Alexandra Zapruder

Alexandra Zapruder is the author of Salvaged Pages: Young Writers’ Diaries of the Holocaust (Yale University Press, 2002), which won the National Jewish Book Award in the Holocaust category, and Twenty-Six Seconds: A Personal History of the Zapruder Film (Twelve, 2016), which tells the story of her grandfather’s home movie of President Kennedy’s assassination. In 2015, she completed a second paperback edition and a multimedia edition of Salvaged Pages and, in conjunction with Facing History and Ourselves, published related educational materials designed for middle school and high school teachers. Zapruder also curated a permanent exhibition titled And Still I Write: Young Diarists on War and Genocide, which opened at Holocaust Museum Houston in 2019. Her work has been published in Parade, LitHub, Smithsonian and The New York Times.

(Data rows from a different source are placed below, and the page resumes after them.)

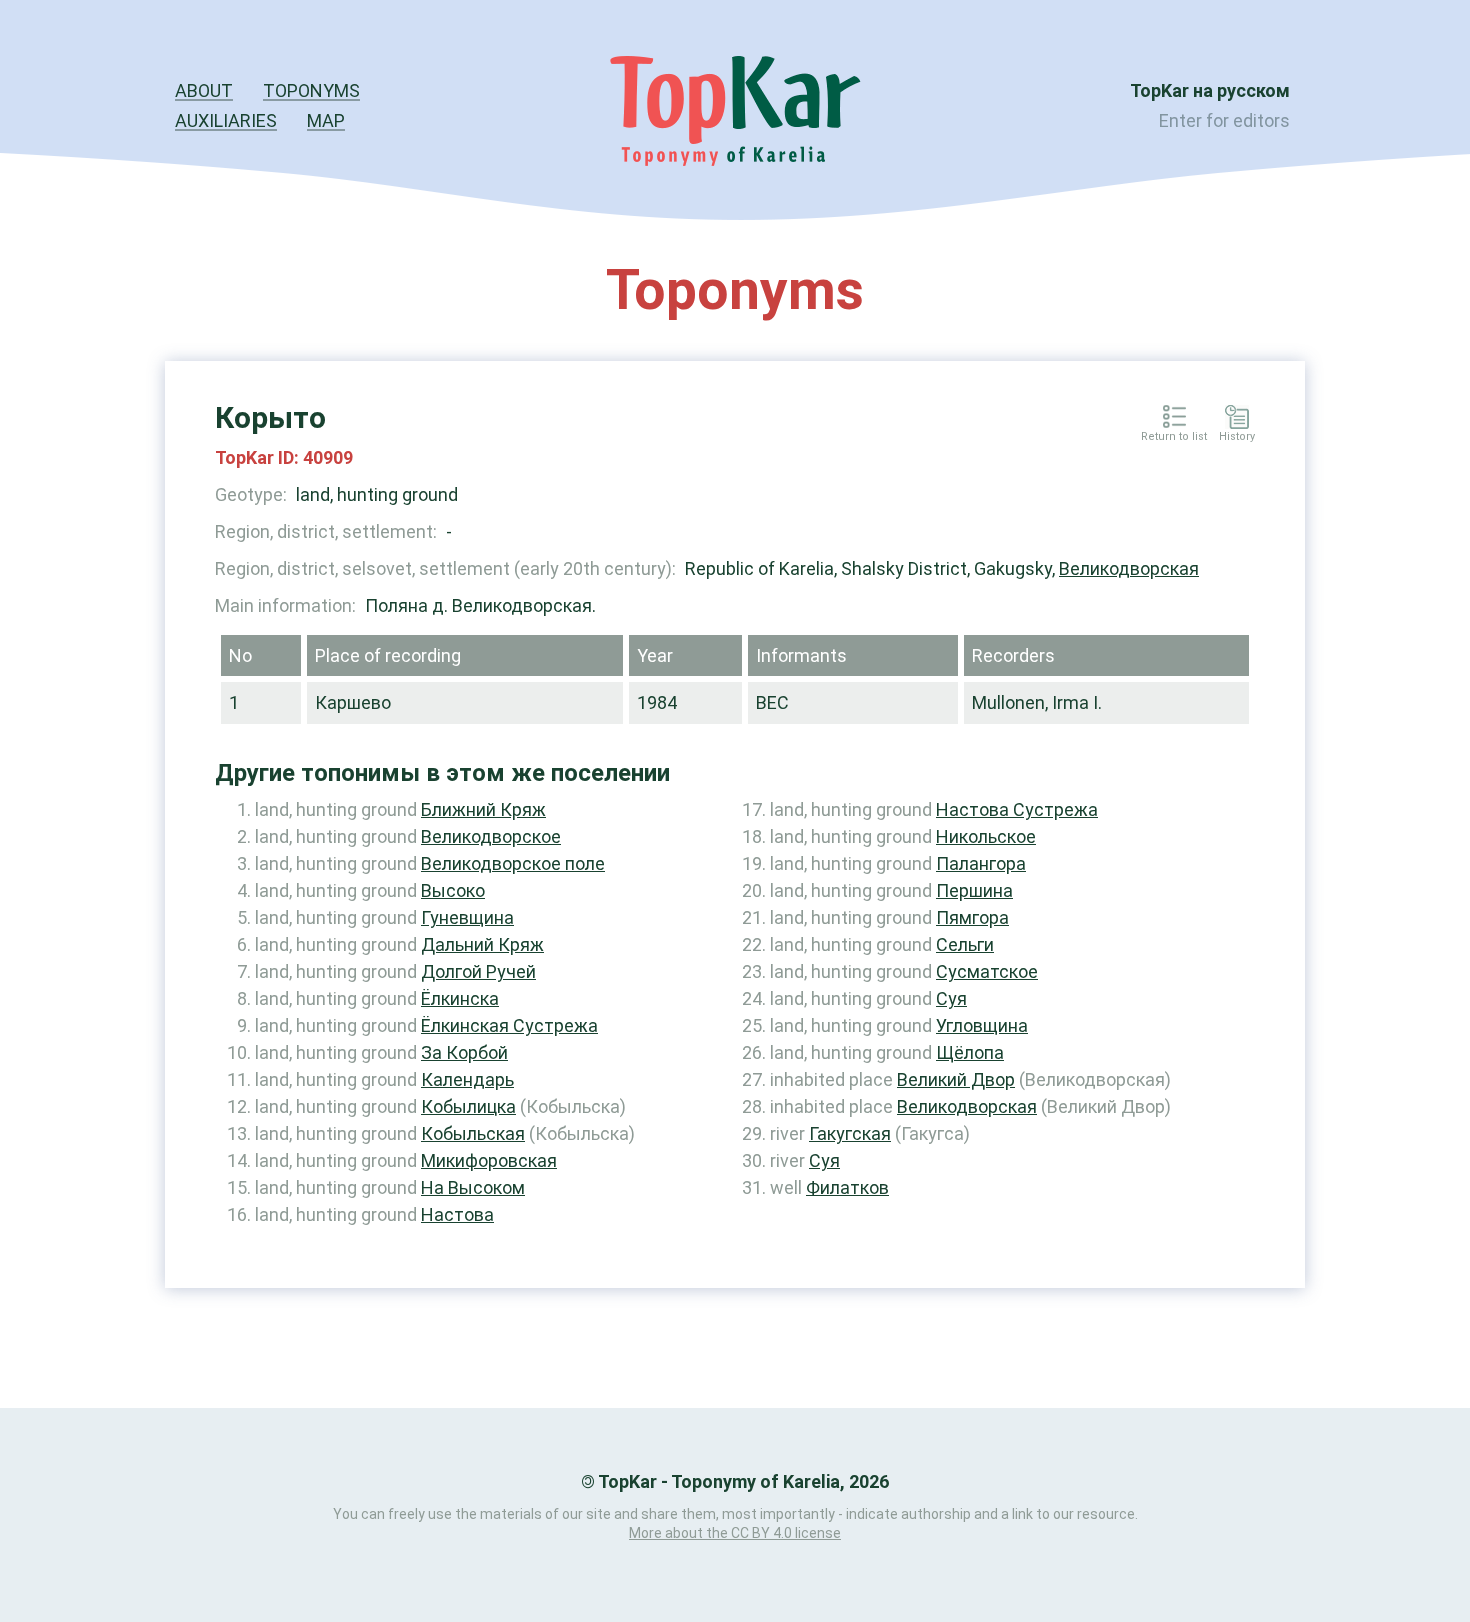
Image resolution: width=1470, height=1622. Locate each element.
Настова (457, 1214)
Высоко (453, 890)
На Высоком (473, 1187)
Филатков (847, 1187)
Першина (974, 890)
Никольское (986, 836)
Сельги (965, 944)
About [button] (204, 90)
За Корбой (464, 1052)
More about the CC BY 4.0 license (735, 1533)
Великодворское (491, 836)
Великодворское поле (513, 863)
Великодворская (1129, 568)
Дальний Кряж (482, 944)
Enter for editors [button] (1224, 120)
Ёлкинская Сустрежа (509, 1025)
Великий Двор (956, 1079)
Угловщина (982, 1025)
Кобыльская (473, 1133)
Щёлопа (970, 1052)
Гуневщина (467, 917)
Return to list (1174, 437)
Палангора (981, 863)
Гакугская (850, 1133)
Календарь (467, 1079)
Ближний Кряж (483, 809)
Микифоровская (489, 1160)
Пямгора (972, 917)
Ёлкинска (460, 998)
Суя (951, 998)
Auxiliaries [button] (226, 120)
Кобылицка (468, 1106)
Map (326, 120)
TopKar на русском (1210, 90)
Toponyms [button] (311, 90)
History (1237, 437)
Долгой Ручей (478, 971)
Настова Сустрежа (1017, 809)
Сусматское (987, 971)
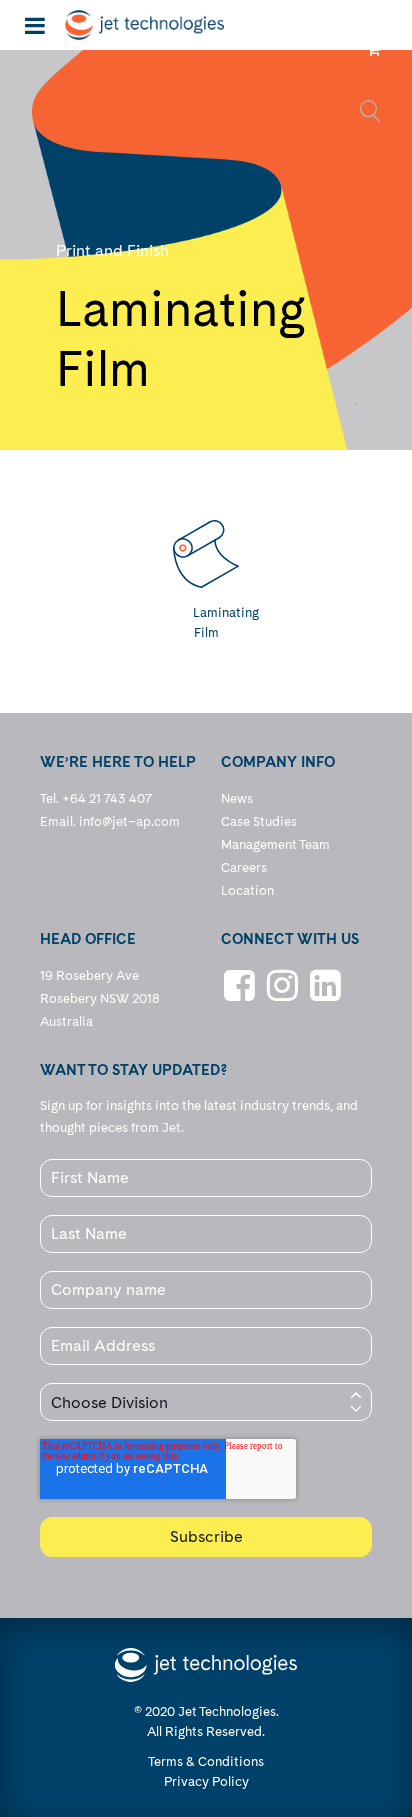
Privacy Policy (206, 1781)
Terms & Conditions (206, 1761)
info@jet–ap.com (129, 821)
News (237, 798)
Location (247, 890)
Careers (244, 867)
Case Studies (259, 821)
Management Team (275, 844)
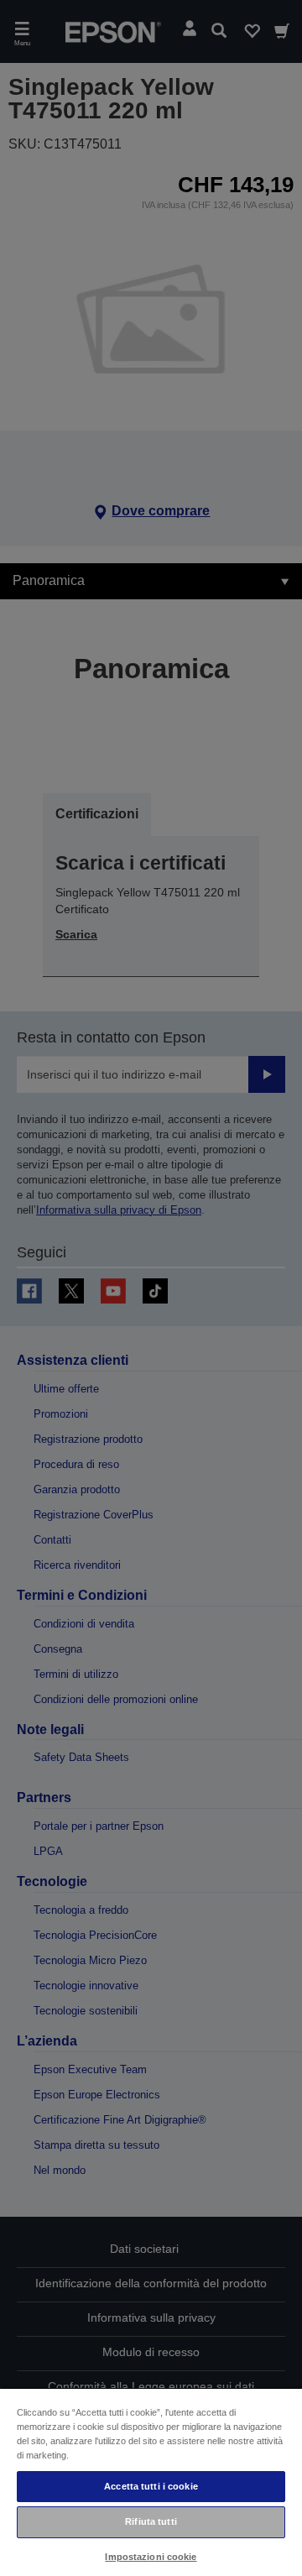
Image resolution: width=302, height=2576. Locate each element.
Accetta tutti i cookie (151, 2486)
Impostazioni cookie (150, 2557)
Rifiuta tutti (150, 2521)
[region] (151, 2481)
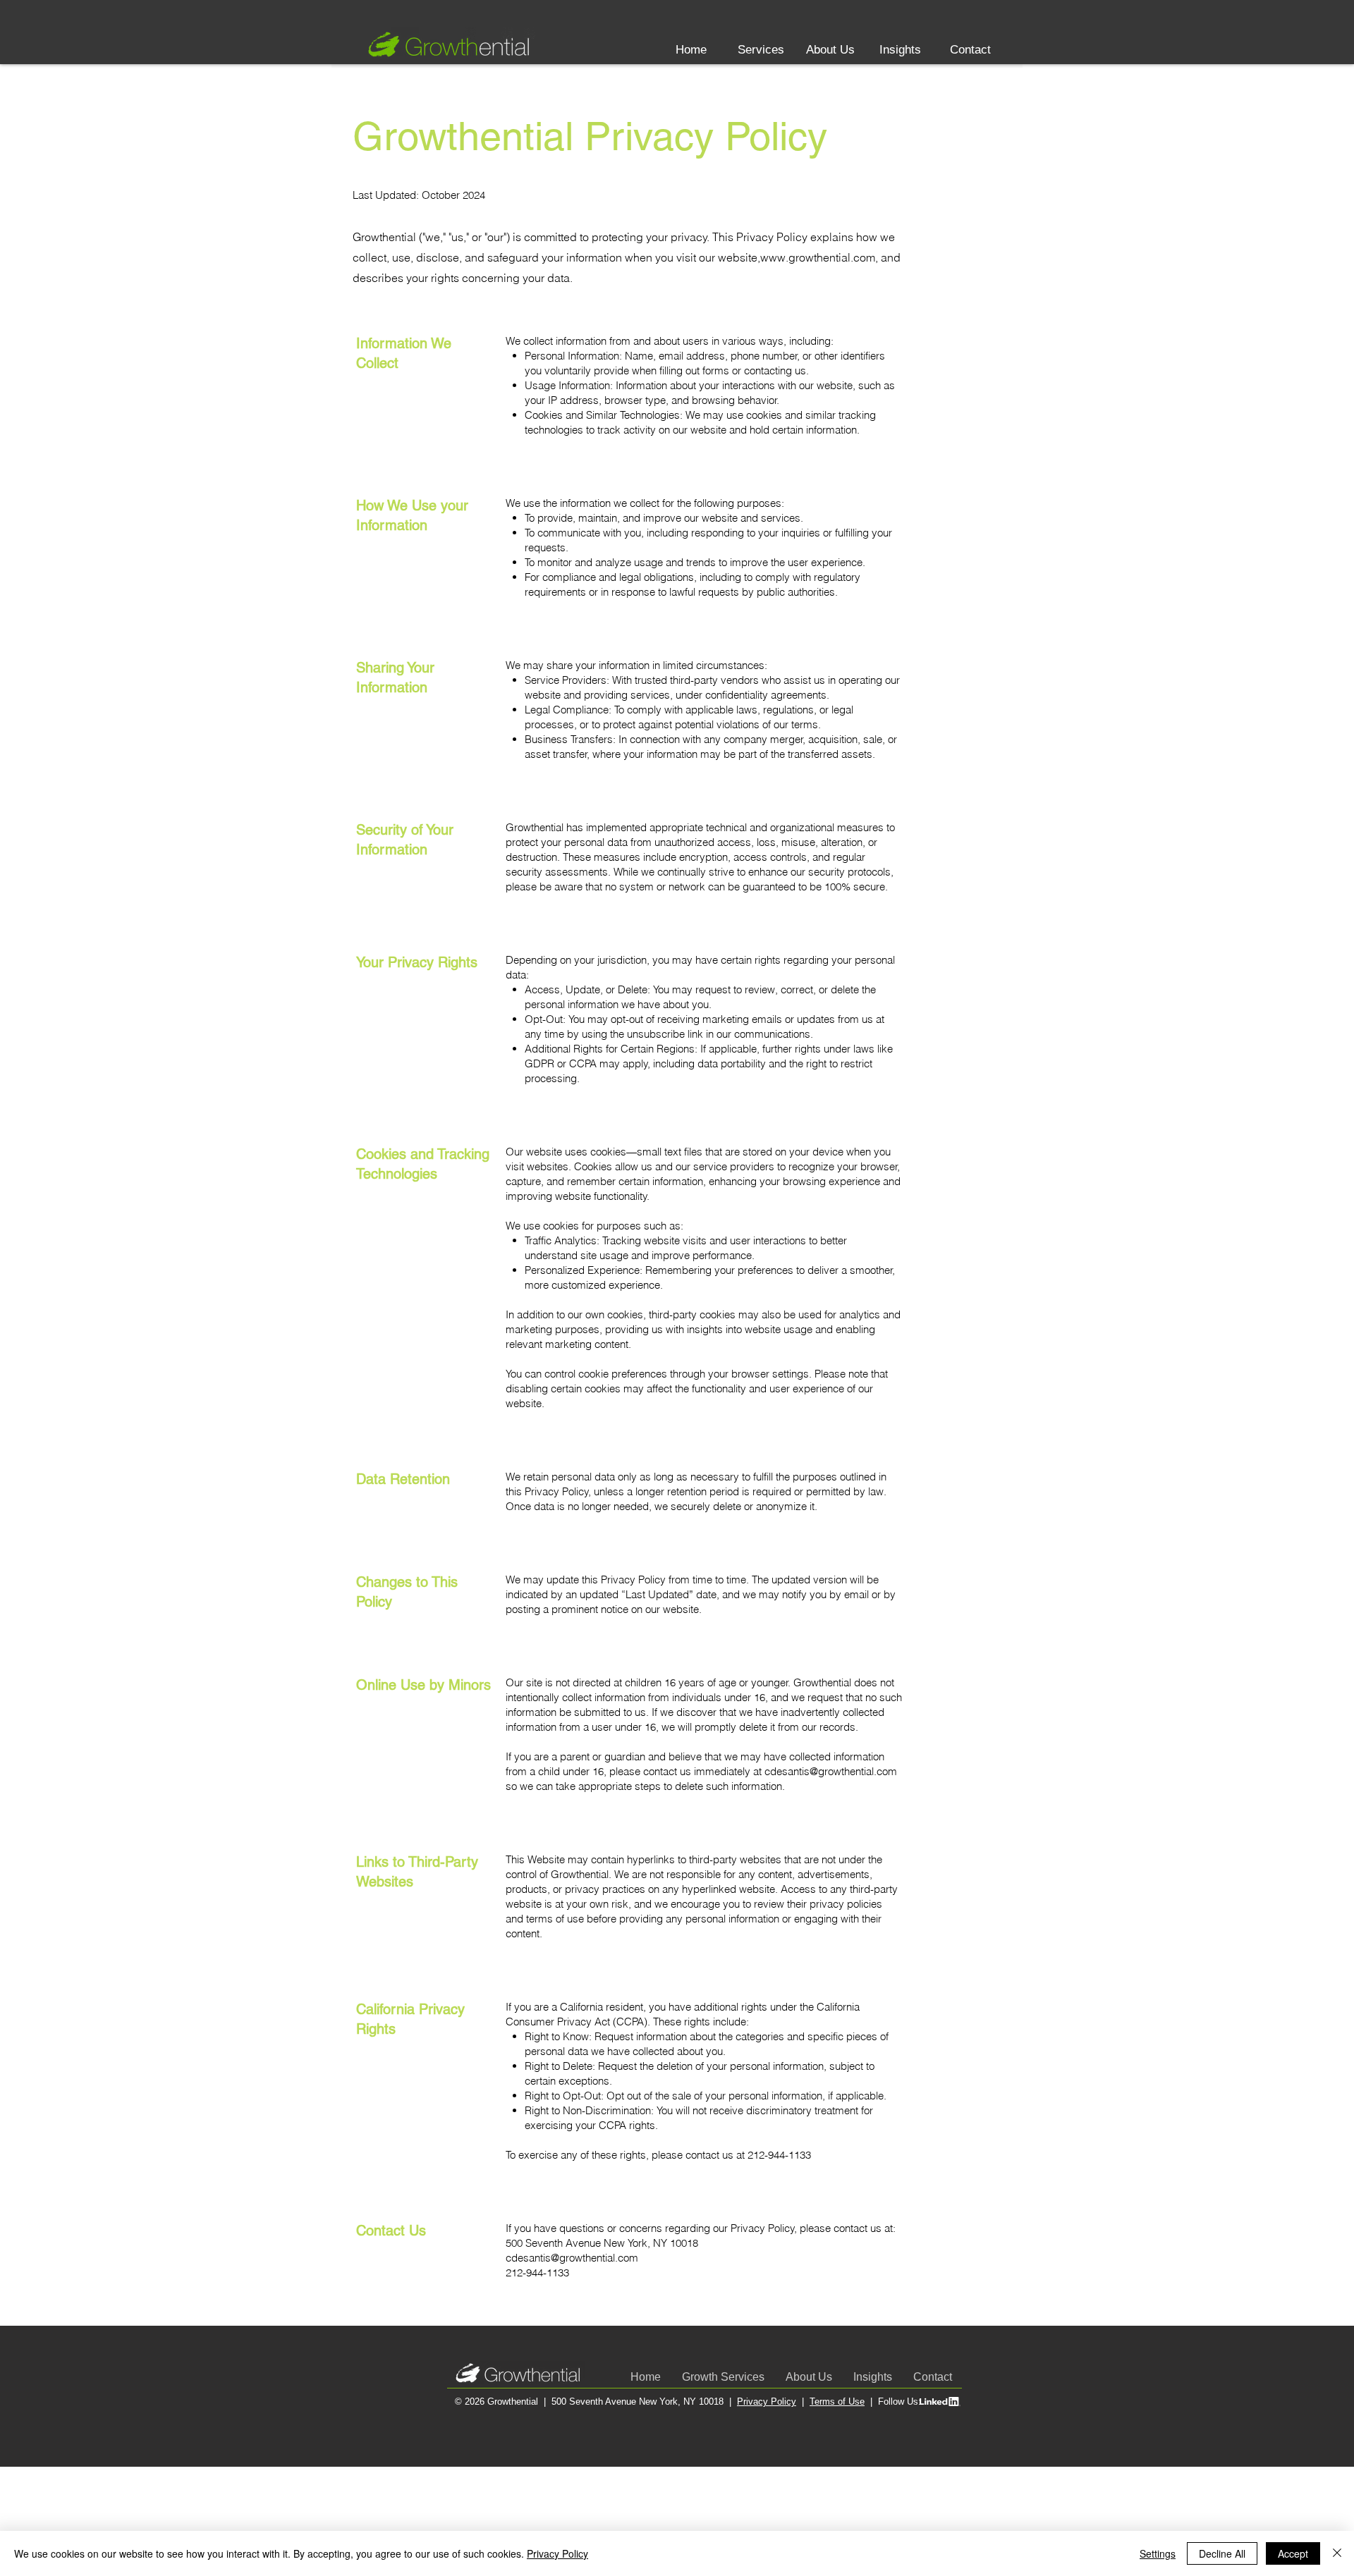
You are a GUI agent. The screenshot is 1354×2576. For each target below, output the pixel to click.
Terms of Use (837, 2401)
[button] (760, 50)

Zapruder began her career as a member of the founding staff of the United States Holocaust Memorial Museum in Washington, DC. A graduate of Smith College, she served on the curatorial team for the museum’s exhibition for young visitors, Remember the Children, Daniel’s Story. She earned her EdM in Education at Harvard University in 1995. Currently, Alexandra serves as the Education Director of The Defiant Requiem Foundation. She also sits on the Board of Directors for the Educators’ Institute for Human Rights (EIHR), a nonprofit that develops partnerships with teachers in post-conflict countries to provide training in best practices on human rights, genocide prevention and Holocaust education.